Exercise 2: 2. Data Storage: Digitizing and Data Structure
Exercise 2: 2. Data Storage: Digitizing and Data Structure
Exercise 2: 2. Data Storage: Digitizing and Data Structure
Introduction
This exercise deals with spatial data storage in GIS. During this course you will mainly use the relational data model
as a method of structuring data. This means that you structure data as collections of tables that are logically related
to each other by shared attributes.
The first part of this exercise deals with data storage in vector which is based on tables. You will create a new vector
dataset by digitizing points as a method of (secondary) data capture. Digitizing is the process of using a mouse to
automatically store locations of geographic features by converting their map positions to series of x, y coordinates in
a computer file or an associated table in a database. Subsequently, you will view, create and fill tables. In addition
you will also join tables.
The second part deals with data storage in raster. You will see that spatial data is structured differently in a raster
environment.
In this exercise:
Objectives
Never use blank spaces in the names of datasets! Use the underscore “_” if you want to separate words. Avoid the
use of symbols (e.g. +, -) in dataset names and try to limit the length of the name to 10-12 characters. If you only use
of ESRI GIS software 12 is safe, if you also use other GIS software limit the length of the name to 10 characters to
avoid interoperability problems.
If your data consist of features too small to be depicted either as lines or areas, when the features have no
dimensionality, or when you are not interested in the dimensionality or geometry of the features, then you should
create an ArcMap point dataset. Points represent discrete locations such as wells, shops, and telephone booths.
During the next exercise, you will create a dataset representing soil points sampled in the southern part of
Wageningen. First, you will have to digitize the locations of the points and subsequently fill the attribute table with
attribute values.
INSTRUCTIONS:
If you discover that a point is entered at the wrong location, you can move that point. You always can modify the
point features.
1.
In this exercise you are going to create a new point dataset by digitizing the soil point observations as presented in
Figure 3. Activate data frame ‘Wag_south’ and display the datasets ‘Soil_types’ and ‘Roads’.
a. Create a new point dataset. Choose and add your workspace-directory ‘Workspace’ as Name (do not double
click!). so D:\IGI\workspace becomes your Feature Class Location. Give the new dataset the name ‘Soil_pts’
in the Feature Class name text box.
b.

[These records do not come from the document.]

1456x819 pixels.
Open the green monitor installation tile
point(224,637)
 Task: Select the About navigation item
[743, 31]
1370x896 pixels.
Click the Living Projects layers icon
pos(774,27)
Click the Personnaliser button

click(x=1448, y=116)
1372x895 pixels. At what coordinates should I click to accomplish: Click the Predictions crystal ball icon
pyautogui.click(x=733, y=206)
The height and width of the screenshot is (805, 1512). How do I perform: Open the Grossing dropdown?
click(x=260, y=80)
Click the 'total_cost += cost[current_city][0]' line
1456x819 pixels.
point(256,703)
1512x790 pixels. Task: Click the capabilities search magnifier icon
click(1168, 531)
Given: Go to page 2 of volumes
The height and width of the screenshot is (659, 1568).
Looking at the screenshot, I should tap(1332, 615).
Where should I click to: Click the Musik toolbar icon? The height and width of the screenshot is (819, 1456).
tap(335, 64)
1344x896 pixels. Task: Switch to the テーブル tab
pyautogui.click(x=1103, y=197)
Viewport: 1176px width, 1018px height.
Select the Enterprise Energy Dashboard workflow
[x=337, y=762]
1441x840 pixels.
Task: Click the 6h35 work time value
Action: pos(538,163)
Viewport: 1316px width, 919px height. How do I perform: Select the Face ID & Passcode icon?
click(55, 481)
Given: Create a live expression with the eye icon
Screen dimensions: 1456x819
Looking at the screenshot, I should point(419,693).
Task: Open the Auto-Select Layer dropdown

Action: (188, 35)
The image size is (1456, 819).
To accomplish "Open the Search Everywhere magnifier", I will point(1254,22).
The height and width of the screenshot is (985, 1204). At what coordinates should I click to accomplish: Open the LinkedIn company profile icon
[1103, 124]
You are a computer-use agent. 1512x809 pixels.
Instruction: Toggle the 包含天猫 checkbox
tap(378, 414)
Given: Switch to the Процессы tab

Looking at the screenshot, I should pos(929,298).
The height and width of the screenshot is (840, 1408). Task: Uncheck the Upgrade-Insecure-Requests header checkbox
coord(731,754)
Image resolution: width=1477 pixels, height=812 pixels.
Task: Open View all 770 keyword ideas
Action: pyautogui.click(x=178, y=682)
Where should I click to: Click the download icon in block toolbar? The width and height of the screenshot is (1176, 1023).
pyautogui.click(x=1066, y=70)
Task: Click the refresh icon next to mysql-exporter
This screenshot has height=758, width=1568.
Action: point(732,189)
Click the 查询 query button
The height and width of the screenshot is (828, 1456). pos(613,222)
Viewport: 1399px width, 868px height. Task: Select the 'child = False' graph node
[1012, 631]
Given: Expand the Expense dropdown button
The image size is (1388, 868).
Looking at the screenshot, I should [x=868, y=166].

Digitize the locations of the soil point observations as drawn in Figure 2 in order of profile code: start with
point X1 and finish with X9!
c. Open the attribute table of the new point dataset. How many records does the attribute table of dataset ‘Soil_pts’
contain?
d. Save your edits.
In the previous exercise you digitized the locations of the soil points. No tabular data (attribute data) describing
certain characteristics of these points have been added yet. When you create a new vector dataset in ArcMap, an
attribute table is automatically created for this dataset. For each digitized point a record is automatically added to
the attribute table.
Initially the attribute table will contain three fields, called FID, ID and Shape. The FID field contains unique
identifiers of the features in the vector dataset. The unique identifier links the thematic (attribute) data to the
geometry of a geographic feature. These unique identifiers cannot be changed. In the ID field a user-defined
identifier can be stored. The Shape field stores the feature type of the geographic feature (Point, Line or Polygon).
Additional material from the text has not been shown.